The Philips Stadion had fallen silent. Not the respectful hush that follows an anthem, but the hollow emptiness that lingers after an unexpected turn of events. Four-nil. Four goals that sliced through PSV’s defense as if it were nonexistent. Four moments that had shifted the narrative.

Demien walked the corridor beneath the stadium, his steps steady and unhurried. No smile—just determination. The echo of his shoes against the concrete matched the rhythm of his thoughts. He had witnessed this before, or something akin to it, in another time, another life.

Behind him, the players’ voices rose and fell like waves—D’Alessandro speaking rapid Spanish to Morientes, Giuly’s laughter cutting through the chatter, Xabi responding thoughtfully to questions no one else had yet considered. They had earned this moment, though none truly grasped the significance of their achievement.

They had altered the course of history.

At the corridor’s end, Adebayor’s distinctive voice rose above the rest, his laughter infectious. "Did you see their faces after the third goal? Like they’d seen a ghost!" He mimicked a shocked expression, eyes wide and mouth agape. Plašil chuckled, his usually reserved demeanor momentarily forgotten in the afterglow of victory.

Rothen nudged Evra with his elbow. "That cross you made in the seventy-fourth minute? Pure silk." He mimed the movement, his arm swinging gracefully. "That’s going in the highlight reel."

Evra shrugged, but his smile betrayed his pride. "Just doing my job. Ask the coach—he’s the one who told me to attack that space."

Stone waited at the corner, phone pressed to his ear, his expression carefully composed. When he spotted Demien, he ended the call with a quick, "I’ll call back."

"The president sends his congratulations," Stone said, falling into step beside him. "Four goals. Away from home. In the Champions League." He let out a low whistle. "The papers are already calling it a statement."
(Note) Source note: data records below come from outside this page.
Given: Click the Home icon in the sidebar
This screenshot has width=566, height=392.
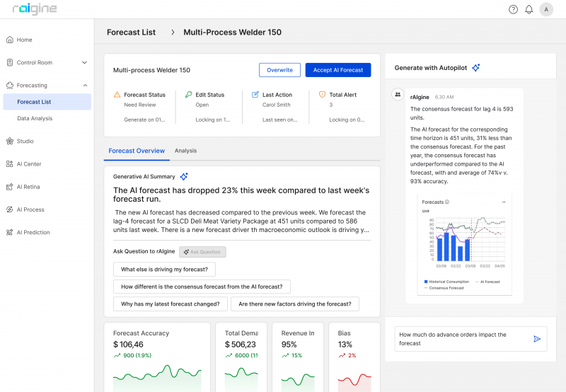Looking at the screenshot, I should click(10, 40).
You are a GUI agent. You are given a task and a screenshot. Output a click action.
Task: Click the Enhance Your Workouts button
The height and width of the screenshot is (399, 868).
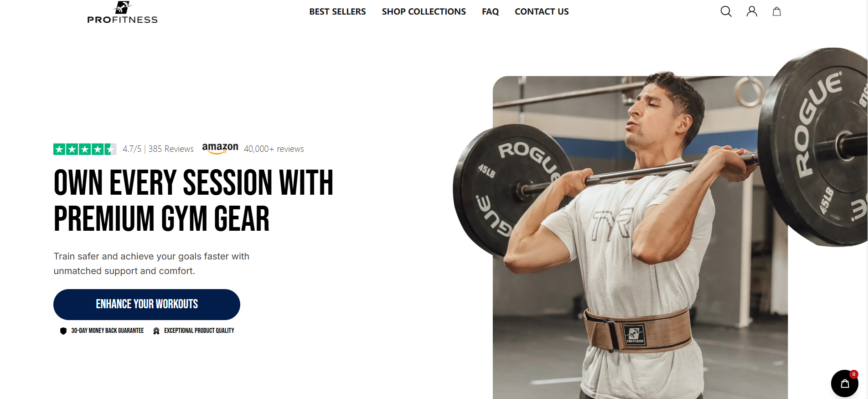pos(147,305)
Demien didn’t break stride. "It’s just one match."

"It’s more than that, and you know it." Stone glanced sideways. "Monaco hasn’t started a European campaign like this in... well, maybe ever."

Through an open door, Demien caught a glimpse of the PSV manager sitting alone, head in his hands. A pang of empathy flickered within him. He recognized that feeling—the hollow ache of tactical failure, of watching a carefully constructed plan unravel in real-time. In his previous life, he had experienced it too often as his playing career faded into mediocrity. In this life, he was determined to inflict that pain on others instead.

They reached the door to the press conference room. Demien paused, hand on the handle, and finally turned to Stone.

"Tell the president I appreciate his call," he said, "but we haven’t won anything yet."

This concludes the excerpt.